4.  Thus, the measures would impose special scrutiny, particular procedures, or bans on the cross-border transfer of expansive and loosely-defined categories of data. The result would be to discourage cross-border data transfers and to promote domestic processing and storage. The impact of the measures would fall disproportionately on foreign service suppliers operating in China, as these suppliers must routinely transfer data back to headquarters and other affiliates. Companies located outside of China supplying services on a cross-border basis would be severely affected, as they must depend on access to data from their customers in China.

5.  In this regard, we note that China has undertaken market access and national treatment commitments under the General Agreement on Trade in Services for many services that would be affected by these measures. In addition, China’s cross-border commitments apply to a broad range of sectors – from accounting to financial data processing to travel services.

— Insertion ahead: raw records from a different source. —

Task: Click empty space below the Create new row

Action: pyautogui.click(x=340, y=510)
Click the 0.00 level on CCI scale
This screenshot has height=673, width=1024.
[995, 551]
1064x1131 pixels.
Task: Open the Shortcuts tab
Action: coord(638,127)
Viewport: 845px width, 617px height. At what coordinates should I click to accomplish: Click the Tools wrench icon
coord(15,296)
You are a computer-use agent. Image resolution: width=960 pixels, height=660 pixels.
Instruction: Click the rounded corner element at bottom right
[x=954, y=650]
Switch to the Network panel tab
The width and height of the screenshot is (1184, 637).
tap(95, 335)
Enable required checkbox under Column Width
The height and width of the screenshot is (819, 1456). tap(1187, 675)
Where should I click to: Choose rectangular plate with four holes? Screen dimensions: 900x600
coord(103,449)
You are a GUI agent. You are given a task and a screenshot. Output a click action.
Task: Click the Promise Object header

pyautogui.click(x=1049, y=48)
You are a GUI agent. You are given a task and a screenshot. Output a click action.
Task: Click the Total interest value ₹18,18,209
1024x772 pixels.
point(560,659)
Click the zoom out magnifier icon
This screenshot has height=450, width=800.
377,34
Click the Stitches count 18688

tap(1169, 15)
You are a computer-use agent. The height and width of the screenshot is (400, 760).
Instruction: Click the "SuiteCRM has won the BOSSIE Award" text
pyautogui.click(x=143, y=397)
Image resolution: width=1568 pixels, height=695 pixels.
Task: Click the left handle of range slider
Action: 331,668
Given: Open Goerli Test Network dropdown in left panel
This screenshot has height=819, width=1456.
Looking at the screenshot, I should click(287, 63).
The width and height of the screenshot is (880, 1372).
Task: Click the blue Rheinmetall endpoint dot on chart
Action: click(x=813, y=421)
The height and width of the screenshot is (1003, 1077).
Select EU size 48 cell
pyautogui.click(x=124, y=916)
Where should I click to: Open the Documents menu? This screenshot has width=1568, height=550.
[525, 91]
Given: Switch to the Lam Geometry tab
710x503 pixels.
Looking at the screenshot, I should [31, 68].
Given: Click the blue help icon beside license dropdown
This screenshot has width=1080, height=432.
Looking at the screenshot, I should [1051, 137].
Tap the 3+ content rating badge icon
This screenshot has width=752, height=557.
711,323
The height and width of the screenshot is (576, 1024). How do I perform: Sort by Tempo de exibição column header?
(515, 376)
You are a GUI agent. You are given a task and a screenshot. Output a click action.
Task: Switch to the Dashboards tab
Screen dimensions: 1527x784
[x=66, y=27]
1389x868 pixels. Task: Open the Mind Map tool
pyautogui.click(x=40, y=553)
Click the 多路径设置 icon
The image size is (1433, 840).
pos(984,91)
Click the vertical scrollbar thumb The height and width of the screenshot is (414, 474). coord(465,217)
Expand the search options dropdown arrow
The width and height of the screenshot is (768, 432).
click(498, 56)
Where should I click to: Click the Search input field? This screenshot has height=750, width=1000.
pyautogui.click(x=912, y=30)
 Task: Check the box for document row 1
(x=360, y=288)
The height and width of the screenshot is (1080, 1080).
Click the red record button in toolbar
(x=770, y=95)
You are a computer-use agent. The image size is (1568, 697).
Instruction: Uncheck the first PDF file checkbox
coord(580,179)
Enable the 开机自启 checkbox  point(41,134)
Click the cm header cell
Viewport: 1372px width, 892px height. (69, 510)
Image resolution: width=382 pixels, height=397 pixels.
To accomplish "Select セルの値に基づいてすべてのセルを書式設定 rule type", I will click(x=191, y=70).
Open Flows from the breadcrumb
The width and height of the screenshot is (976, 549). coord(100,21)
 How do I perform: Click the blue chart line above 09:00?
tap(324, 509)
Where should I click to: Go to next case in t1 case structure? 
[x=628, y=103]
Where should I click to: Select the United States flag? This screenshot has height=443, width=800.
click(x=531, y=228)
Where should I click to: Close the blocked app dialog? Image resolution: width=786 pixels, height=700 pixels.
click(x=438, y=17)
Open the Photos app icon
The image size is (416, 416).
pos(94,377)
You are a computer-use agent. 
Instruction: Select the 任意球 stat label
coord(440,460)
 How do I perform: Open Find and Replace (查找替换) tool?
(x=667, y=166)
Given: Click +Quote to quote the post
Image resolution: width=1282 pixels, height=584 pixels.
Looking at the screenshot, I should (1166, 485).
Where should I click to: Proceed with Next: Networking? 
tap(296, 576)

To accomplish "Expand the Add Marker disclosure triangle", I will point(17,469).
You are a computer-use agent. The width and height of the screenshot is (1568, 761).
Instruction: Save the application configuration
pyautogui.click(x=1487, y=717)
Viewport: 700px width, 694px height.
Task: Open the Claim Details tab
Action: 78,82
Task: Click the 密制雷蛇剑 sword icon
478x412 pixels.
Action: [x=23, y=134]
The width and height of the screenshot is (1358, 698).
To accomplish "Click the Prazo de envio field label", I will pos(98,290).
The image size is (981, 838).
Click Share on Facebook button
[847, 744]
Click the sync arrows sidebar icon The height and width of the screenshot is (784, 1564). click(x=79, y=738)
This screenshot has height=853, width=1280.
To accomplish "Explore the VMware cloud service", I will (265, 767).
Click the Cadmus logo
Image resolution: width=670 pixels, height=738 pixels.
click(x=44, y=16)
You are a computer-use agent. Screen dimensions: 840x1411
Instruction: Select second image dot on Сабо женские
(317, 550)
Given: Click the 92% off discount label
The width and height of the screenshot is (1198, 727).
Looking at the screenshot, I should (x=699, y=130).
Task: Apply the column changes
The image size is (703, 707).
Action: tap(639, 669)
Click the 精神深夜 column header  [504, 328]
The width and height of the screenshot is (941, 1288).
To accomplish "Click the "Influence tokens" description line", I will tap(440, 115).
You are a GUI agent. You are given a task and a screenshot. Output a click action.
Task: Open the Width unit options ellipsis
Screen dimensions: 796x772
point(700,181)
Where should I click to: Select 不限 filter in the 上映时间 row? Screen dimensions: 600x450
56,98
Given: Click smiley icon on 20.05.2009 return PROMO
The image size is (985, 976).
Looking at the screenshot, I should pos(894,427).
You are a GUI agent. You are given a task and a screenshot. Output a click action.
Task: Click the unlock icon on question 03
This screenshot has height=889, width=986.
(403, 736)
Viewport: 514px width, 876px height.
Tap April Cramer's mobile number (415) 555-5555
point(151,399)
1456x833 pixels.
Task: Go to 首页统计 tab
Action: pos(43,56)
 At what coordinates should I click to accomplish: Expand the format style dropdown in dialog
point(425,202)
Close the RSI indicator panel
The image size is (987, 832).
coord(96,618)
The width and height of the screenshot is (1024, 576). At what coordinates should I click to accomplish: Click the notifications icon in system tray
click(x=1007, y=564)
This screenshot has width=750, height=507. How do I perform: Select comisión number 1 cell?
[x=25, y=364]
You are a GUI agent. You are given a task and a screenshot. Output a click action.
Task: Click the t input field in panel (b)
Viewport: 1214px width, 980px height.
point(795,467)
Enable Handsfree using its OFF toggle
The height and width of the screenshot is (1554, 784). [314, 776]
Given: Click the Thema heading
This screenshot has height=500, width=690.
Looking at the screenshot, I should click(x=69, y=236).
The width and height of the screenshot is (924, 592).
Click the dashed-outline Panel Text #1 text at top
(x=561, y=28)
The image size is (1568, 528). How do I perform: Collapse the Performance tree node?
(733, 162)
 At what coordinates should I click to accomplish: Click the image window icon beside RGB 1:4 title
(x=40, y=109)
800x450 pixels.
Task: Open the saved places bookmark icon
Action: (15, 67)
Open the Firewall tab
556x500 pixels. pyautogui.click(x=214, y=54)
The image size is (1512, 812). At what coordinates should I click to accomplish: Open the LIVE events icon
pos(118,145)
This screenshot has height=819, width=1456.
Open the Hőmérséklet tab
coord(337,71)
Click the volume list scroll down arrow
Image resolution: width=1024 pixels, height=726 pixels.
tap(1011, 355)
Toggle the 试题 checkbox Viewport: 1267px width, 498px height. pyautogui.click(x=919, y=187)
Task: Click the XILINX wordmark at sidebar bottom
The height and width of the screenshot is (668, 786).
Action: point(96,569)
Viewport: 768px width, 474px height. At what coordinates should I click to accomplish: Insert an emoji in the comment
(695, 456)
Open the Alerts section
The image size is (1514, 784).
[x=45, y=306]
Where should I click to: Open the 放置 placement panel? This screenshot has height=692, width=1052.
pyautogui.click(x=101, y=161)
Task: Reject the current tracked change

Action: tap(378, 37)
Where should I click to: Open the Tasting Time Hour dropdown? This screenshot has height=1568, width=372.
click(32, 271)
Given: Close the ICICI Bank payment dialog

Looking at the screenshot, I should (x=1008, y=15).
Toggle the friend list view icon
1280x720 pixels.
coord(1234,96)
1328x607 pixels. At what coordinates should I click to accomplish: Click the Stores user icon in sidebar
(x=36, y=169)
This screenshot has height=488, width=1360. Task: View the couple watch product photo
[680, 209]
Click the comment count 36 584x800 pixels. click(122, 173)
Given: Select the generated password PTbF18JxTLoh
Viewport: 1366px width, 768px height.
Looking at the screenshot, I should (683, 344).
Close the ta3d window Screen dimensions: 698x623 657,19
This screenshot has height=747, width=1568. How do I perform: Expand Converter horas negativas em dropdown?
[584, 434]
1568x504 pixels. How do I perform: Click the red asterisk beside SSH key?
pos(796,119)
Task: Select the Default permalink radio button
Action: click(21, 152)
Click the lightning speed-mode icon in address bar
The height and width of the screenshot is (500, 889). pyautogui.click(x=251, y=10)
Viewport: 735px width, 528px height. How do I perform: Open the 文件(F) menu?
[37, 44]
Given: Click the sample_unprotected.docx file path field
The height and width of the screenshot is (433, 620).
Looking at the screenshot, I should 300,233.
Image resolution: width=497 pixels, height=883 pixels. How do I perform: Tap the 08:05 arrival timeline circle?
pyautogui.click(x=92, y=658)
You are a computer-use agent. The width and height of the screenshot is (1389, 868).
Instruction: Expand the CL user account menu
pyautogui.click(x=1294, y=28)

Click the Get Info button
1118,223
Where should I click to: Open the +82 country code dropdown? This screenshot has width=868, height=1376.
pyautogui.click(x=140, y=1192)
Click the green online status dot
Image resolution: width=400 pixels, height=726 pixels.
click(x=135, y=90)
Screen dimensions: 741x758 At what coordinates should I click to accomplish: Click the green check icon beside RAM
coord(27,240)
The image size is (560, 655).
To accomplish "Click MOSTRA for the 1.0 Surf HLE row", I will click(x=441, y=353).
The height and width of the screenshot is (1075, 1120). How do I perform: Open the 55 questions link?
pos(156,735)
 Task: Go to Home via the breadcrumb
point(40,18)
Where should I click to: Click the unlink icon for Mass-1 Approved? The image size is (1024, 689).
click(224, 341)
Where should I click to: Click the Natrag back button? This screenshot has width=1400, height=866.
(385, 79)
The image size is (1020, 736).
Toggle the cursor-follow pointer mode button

None of these cross-border services is feasible without accessing data from China, much of which would appear to fall within the scope of the restricted or banned categories.

6.  The United States has been communicating these concerns directly to high level officials and relevant authorities in China. We are bringing the matter to this forum in order to raise awareness among other Members of the nature of the pending measures and their potential impact on trade. We request that China refrain from issuing or implementing final measures until such concerns are addressed. We will keep the Council informed of any further developments on this matter.